▸ **Record set**:
<<<<

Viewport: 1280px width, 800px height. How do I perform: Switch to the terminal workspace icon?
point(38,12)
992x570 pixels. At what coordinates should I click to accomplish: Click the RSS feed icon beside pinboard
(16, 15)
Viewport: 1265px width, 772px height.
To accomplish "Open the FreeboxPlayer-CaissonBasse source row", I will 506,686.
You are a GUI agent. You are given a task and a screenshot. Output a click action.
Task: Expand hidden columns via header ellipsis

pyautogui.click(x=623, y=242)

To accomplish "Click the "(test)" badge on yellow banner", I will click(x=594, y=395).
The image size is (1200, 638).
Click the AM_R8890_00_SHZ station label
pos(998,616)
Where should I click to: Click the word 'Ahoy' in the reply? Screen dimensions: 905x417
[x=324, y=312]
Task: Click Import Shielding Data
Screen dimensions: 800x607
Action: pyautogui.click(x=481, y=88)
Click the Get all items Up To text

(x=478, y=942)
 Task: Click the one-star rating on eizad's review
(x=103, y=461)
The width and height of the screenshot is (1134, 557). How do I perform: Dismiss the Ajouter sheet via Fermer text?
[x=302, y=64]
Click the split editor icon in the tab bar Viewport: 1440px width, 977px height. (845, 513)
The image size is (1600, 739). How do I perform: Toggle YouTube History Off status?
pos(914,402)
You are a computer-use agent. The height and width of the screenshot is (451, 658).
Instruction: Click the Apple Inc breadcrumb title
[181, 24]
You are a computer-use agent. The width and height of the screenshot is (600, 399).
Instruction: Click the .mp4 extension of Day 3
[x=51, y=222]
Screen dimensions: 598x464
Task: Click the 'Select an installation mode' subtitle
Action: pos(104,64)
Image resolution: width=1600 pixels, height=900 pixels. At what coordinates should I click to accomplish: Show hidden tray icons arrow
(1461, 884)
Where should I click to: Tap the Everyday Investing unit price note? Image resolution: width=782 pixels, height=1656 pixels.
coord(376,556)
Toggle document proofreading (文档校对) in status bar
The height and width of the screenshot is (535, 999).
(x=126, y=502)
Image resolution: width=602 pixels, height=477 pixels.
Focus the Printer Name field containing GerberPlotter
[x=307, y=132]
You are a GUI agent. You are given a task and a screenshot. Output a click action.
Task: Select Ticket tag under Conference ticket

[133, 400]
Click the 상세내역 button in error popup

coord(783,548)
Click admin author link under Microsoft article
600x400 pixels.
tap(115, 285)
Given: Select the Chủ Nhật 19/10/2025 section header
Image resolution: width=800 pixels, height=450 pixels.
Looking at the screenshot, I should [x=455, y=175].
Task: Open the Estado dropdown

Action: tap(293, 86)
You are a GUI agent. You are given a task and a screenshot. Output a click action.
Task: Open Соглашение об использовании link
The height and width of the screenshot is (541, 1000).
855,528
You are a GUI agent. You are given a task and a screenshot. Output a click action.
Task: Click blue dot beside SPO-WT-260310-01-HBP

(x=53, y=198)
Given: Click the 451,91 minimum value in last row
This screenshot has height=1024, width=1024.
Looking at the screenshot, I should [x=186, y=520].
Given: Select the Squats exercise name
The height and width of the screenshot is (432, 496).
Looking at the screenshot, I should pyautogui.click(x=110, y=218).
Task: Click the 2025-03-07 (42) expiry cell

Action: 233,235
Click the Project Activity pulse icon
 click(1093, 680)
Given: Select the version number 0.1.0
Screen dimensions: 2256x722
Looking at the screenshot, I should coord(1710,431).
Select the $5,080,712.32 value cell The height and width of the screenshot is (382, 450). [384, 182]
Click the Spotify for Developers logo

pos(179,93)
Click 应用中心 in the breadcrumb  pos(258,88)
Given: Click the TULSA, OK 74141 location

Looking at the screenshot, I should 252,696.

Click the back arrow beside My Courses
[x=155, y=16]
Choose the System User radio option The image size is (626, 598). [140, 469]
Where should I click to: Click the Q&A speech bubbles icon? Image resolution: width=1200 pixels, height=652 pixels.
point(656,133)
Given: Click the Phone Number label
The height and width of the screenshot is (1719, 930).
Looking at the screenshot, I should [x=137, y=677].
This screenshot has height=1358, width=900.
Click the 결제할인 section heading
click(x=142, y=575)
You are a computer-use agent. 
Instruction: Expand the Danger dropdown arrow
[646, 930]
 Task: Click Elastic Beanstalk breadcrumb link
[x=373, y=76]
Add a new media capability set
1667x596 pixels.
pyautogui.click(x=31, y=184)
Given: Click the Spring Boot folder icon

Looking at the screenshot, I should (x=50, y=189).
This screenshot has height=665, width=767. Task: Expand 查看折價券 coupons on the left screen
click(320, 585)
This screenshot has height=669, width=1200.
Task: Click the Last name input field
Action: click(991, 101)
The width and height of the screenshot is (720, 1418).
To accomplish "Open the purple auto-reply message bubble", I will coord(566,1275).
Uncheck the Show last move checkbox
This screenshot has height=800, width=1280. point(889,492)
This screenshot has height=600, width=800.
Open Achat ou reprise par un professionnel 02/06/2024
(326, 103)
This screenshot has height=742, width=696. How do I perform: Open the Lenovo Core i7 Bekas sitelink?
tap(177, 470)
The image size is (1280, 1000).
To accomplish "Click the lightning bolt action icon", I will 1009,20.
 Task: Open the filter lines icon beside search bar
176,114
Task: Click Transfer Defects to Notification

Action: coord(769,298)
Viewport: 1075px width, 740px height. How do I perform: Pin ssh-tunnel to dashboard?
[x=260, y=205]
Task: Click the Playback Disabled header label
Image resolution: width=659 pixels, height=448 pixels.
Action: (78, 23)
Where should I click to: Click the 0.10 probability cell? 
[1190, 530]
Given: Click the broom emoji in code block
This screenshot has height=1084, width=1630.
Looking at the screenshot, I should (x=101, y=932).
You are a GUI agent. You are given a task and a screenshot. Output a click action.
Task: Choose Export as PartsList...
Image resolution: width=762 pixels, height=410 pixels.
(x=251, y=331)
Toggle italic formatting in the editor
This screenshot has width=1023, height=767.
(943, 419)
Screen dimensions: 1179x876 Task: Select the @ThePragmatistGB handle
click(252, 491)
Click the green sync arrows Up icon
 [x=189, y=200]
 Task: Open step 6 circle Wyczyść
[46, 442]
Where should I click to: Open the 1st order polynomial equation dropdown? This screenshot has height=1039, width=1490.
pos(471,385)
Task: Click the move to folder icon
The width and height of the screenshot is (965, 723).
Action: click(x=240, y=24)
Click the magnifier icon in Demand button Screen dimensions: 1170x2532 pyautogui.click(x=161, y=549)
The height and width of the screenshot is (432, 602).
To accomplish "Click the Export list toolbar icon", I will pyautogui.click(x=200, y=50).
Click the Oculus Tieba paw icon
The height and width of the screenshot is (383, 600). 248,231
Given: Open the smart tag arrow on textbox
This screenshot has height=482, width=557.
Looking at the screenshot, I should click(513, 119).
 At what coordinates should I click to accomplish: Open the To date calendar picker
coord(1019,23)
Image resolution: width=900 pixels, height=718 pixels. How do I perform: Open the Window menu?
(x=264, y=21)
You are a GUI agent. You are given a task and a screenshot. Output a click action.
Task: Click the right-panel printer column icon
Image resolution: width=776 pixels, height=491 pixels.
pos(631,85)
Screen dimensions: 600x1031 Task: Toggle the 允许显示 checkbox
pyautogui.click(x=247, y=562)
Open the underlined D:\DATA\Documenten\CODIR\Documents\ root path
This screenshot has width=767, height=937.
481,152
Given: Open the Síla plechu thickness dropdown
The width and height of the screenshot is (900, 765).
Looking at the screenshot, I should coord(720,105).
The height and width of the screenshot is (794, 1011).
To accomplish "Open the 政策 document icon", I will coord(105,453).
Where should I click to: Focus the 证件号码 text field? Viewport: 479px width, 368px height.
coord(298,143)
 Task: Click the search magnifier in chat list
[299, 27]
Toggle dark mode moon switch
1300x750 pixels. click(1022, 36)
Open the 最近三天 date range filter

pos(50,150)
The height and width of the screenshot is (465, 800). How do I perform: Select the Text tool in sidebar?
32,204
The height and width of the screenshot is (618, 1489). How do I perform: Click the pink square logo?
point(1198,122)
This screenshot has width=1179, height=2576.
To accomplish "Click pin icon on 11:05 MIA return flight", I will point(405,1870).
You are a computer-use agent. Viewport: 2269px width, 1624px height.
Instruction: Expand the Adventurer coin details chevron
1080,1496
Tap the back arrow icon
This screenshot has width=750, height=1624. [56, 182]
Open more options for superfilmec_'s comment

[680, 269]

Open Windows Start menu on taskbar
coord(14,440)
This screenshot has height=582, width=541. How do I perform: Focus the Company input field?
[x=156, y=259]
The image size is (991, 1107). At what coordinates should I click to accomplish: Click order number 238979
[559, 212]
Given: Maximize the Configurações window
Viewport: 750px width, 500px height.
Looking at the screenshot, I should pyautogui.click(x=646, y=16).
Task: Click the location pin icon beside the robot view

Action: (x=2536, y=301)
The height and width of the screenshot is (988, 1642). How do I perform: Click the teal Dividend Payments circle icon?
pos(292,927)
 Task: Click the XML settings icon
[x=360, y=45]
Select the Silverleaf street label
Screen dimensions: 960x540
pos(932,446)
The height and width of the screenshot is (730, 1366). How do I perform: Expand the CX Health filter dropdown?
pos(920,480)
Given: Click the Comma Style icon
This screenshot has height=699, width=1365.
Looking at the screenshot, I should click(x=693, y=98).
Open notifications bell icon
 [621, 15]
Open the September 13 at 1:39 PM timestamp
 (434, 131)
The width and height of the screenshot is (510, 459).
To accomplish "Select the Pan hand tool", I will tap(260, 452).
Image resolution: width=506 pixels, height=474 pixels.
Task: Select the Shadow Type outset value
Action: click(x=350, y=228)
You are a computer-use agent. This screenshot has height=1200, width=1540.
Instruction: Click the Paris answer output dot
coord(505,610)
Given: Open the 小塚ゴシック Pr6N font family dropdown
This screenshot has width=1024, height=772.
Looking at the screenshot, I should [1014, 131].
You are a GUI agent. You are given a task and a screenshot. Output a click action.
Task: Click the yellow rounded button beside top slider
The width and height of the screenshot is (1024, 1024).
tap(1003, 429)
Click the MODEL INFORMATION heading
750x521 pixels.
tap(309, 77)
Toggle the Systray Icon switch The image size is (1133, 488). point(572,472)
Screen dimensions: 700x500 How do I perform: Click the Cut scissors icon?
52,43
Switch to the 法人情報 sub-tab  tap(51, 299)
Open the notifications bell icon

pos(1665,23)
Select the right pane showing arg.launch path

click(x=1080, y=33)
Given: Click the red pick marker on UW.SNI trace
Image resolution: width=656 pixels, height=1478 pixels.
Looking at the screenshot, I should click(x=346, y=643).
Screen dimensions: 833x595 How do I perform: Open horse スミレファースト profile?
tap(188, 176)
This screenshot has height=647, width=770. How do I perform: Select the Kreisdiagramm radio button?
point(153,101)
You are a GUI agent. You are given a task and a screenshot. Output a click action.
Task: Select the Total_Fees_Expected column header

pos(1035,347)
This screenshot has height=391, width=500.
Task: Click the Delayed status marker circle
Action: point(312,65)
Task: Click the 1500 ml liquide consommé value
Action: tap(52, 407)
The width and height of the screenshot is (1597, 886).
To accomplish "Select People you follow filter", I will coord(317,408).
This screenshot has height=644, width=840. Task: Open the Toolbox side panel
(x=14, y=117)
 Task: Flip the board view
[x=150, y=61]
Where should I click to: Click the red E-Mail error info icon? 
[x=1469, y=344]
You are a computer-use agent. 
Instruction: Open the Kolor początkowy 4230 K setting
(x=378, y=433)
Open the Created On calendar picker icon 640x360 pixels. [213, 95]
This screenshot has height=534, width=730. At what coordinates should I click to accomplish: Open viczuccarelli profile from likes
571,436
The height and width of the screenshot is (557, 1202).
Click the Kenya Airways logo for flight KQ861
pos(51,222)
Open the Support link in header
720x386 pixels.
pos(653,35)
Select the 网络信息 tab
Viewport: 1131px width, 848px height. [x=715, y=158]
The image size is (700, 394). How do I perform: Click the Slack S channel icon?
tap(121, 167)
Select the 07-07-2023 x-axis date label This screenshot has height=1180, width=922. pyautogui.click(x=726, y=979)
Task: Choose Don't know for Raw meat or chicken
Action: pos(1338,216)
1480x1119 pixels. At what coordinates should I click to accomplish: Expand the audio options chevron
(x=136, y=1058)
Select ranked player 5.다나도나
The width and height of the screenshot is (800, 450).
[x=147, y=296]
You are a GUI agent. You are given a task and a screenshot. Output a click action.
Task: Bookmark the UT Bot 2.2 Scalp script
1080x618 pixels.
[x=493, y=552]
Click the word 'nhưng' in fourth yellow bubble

>>>>

▸ **The task**:
What lines in the material above hold the word "Export"? Pull them out.

▸ **Result below**:
Task: Choose Export as PartsList...
To accomplish "Click the Export list toolbar icon", I will pyautogui.click(x=200, y=50).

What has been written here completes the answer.